## The problem
In the copy of these records, include no pictures and change nothing else.

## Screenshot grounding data
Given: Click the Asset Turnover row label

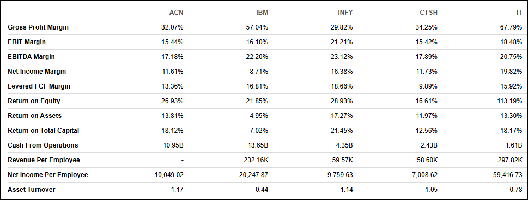Looking at the screenshot, I should (31, 190).
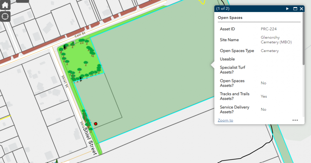Image resolution: width=311 pixels, height=163 pixels.
Task: Open the ellipsis more-options menu in popup
Action: point(295,120)
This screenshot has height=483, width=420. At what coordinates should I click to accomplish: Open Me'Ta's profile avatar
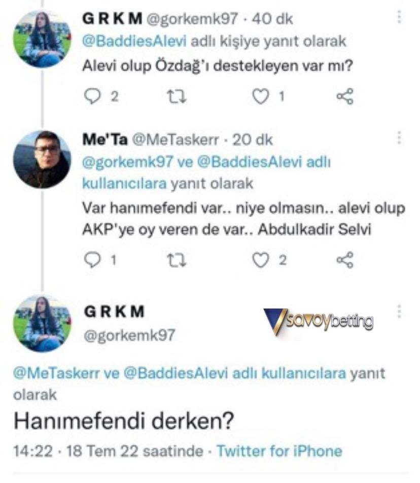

## Result below
Given: Click the Asset Turnover row label

Looking at the screenshot, I should (31, 190).
Image resolution: width=311 pixels, height=163 pixels.
Task: Open the ellipsis more-options menu in popup
Action: point(295,120)
This screenshot has height=483, width=420. At what coordinates should I click to accomplish: Open Me'Ta's profile avatar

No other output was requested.